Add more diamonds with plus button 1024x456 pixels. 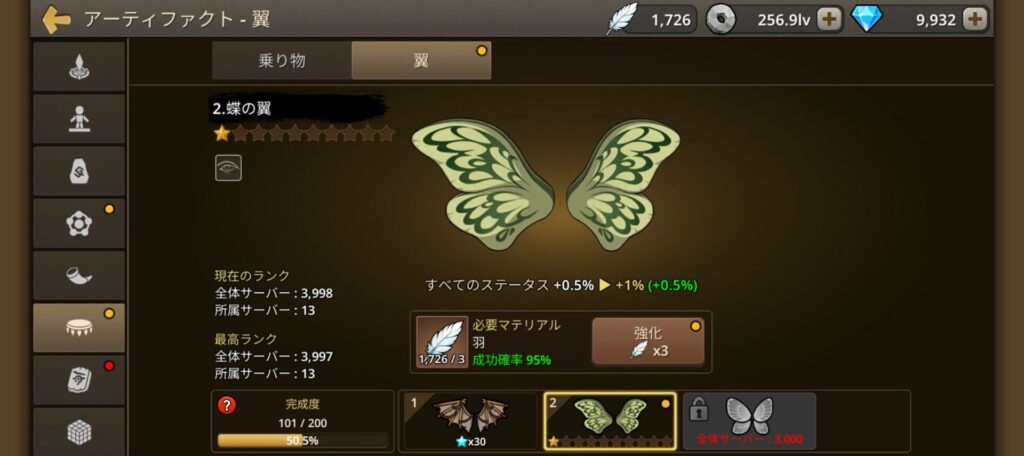[x=975, y=20]
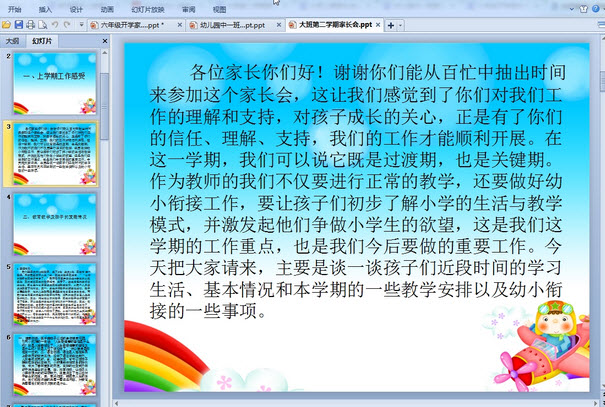The image size is (605, 407).
Task: Switch to 六年级开学家 document tab
Action: (x=131, y=25)

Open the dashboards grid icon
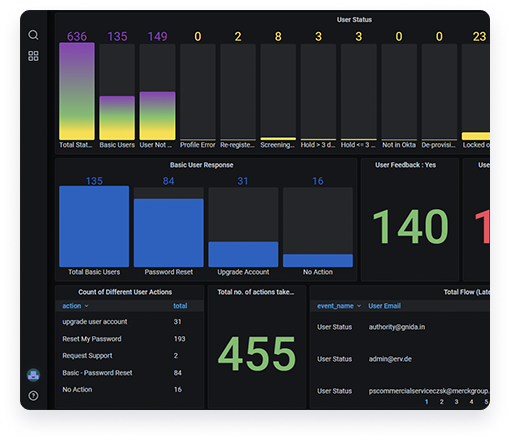[33, 56]
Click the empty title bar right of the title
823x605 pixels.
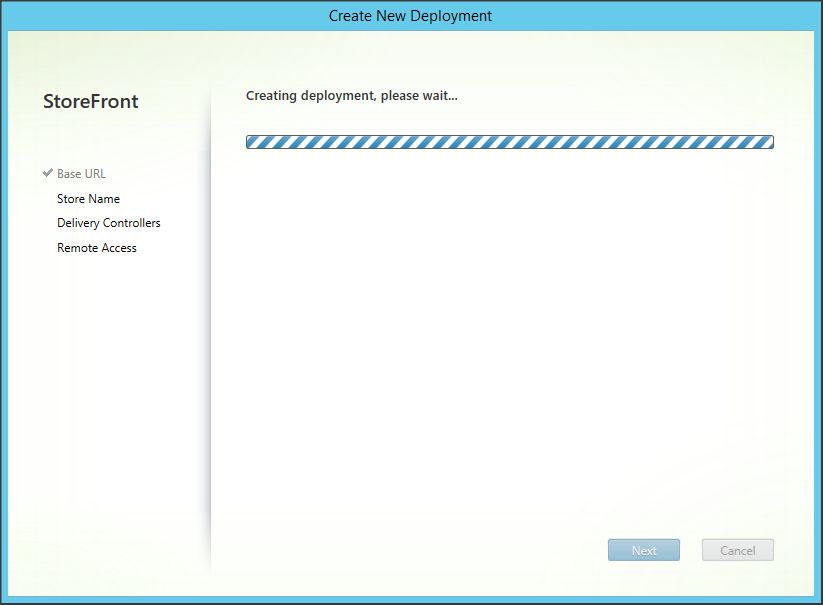[660, 16]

..........

**Your objective:**
Everything from the line with "Click the empty title bar right of the title" through the last line above must be repeated exactly, except the pictures.

**Task answer:**
Click the empty title bar right of the title
823x605 pixels.
[660, 16]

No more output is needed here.